Hypothermia From Realistic Flui d Resuscitation in a Mo del of Hemorrhagic Shock

Abstract

Study objective: To correlate changes in core body temperature with changes in mean arterial pressure (MAP) and cardiac output (CO) and with the administration of room-temperature intravenous fluids in a clinically relevant large-animal model of uncontrolled hemorrhage. Methods: Ten swine were subjected to uncontrolled hemorrhage through a flow-monitored shunt placed between the femoral artery and the peritoneal cavity. Animals were randomly assigned to a treatment or a control group.
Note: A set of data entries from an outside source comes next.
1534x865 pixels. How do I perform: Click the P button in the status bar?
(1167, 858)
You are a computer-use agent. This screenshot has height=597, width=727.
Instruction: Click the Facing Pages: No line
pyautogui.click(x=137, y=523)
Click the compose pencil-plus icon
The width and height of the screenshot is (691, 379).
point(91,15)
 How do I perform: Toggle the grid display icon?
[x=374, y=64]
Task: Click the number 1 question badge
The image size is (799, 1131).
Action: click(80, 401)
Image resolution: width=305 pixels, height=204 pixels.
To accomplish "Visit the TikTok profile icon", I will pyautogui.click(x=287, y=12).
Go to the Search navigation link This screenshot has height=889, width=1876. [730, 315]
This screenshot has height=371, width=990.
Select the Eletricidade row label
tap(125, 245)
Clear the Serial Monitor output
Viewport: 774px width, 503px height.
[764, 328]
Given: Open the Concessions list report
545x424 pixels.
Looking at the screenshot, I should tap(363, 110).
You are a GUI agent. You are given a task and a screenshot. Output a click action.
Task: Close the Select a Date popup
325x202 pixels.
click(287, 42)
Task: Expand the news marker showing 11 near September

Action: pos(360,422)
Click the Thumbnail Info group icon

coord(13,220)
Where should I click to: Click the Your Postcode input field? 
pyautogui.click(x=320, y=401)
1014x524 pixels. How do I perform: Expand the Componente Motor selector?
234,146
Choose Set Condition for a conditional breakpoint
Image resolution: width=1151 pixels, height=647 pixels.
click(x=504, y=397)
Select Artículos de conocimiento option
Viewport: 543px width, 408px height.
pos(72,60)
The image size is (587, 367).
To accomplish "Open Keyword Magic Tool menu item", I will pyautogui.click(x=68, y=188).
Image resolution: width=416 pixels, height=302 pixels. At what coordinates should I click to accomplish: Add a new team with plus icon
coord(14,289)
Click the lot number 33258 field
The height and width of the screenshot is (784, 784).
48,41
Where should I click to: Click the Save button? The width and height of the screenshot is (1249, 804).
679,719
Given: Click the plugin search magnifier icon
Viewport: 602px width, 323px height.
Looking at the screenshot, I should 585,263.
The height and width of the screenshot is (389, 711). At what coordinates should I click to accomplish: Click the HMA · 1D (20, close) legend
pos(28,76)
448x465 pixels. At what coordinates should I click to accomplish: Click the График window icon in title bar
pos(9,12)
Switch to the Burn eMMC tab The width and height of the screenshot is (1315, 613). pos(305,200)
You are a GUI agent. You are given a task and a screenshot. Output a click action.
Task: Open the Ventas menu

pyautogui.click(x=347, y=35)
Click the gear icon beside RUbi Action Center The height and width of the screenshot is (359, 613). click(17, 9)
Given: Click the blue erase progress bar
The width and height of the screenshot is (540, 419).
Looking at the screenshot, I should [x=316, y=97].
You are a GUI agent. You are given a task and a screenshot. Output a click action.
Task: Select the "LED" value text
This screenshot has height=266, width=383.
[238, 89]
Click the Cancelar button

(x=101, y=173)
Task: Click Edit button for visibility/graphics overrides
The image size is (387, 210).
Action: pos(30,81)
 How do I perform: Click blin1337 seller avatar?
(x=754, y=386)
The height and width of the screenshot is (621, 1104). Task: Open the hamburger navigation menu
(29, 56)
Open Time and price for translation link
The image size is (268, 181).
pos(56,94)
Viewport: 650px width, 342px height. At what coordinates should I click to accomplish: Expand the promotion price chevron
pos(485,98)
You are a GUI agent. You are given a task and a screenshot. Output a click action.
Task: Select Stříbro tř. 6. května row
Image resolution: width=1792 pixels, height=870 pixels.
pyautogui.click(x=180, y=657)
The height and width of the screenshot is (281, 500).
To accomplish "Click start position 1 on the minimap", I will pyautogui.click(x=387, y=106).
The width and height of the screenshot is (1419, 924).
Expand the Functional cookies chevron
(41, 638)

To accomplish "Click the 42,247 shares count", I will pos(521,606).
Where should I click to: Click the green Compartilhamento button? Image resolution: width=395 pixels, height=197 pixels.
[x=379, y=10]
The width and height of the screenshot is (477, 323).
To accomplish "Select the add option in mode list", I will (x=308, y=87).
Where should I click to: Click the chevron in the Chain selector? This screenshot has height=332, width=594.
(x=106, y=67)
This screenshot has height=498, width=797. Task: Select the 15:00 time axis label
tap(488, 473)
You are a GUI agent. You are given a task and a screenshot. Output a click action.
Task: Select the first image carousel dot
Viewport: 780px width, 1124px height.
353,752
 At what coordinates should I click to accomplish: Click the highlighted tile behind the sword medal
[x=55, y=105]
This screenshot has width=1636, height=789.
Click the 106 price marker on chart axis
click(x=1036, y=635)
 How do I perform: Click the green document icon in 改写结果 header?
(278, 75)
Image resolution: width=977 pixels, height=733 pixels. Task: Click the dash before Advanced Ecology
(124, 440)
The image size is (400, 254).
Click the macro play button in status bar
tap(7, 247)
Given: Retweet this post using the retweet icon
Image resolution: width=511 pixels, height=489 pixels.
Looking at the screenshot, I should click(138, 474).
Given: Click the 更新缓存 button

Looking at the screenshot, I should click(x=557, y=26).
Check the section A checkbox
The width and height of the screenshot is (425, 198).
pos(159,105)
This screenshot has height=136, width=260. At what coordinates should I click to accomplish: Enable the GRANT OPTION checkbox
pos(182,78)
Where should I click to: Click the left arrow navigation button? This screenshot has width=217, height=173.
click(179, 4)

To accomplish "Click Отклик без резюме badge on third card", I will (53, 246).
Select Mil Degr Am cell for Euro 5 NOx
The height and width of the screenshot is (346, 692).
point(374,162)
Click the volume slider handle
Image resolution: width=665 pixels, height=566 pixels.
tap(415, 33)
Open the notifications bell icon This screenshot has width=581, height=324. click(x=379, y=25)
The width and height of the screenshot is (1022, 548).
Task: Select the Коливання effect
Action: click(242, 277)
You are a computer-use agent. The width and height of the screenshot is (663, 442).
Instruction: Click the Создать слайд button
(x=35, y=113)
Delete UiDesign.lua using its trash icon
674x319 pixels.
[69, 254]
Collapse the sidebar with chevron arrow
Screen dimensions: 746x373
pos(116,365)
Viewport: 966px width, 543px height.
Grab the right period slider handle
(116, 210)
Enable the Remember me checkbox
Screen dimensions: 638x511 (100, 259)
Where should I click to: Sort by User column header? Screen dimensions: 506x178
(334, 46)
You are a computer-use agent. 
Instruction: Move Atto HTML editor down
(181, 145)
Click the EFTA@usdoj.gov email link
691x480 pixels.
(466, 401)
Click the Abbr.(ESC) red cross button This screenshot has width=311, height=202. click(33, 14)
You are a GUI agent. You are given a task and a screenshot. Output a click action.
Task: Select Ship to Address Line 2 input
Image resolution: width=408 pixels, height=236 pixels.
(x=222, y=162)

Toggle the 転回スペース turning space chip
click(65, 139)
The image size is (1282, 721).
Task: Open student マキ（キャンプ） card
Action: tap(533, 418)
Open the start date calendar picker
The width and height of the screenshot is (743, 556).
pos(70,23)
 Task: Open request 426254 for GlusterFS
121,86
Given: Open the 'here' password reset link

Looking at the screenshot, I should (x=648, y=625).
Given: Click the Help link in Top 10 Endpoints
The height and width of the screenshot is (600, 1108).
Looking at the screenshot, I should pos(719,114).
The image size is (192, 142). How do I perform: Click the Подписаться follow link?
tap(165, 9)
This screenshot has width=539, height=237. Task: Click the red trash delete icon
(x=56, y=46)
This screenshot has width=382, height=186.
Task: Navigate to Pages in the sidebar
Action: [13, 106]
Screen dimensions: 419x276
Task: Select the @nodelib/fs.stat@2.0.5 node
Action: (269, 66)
The control group (n=5) received no intravenous fluids. The treatment group (n=5) received 80 mL/kg (3:1 crystalloid/blood loss) ambient-temperature lactated Ringer's solution over a 10-minute resuscitation phase initiated 10 minutes after injury. CO and core body temperature, measured with the use of a pulmonary artery catheter, and MAP were the primary outcomes. We analyzed differences between groups with the use of repeated-measures ANOVA. Change of temperature was analyzed against the change in CO, and against fluid infusion for each interval, by means of regression analysis. Results: The unresuscitated control animals had no change in core temperature despite profound hemorrhagic shock and hypo-tension. The animals treated with fluids had a mean 2.6° C decrease in core temperature during fluid resuscitation (95% confidence interval [CI], 1.8 to 3.5). A 1.5° C decrease in core temperature (95% CI, .1 to 2.0) persisted at the end of 60 minutes (40 minutes after fluid resuscitation was discontinued). Core temperatures in control animals were 2.8° C lower than those in treated animals after fluid resuscitation (95% CI, .8 to 4.8). Decreases in core temperature correlated with fluid infusion (β= –35.2 mL/kg·° C, R 2=.75) and increases in CO (β= –1.46 L/min·° C, R 2=.69). Conclusion: Ambient-temperature crystalloid resuscitation in a clinically relevant large-animal model of hemorrhagic shock causes small decreases in core body temperature. Resuscitation rather than shock is the main cause of decreased body temperature in this model. [Silbergleit R, Satz W, Lee DC, McNamara RM: Hypothermia from realistic fluid resuscitation in a model of hemorrhagic shock. Ann Emerg Med March 1998;31:339-343.]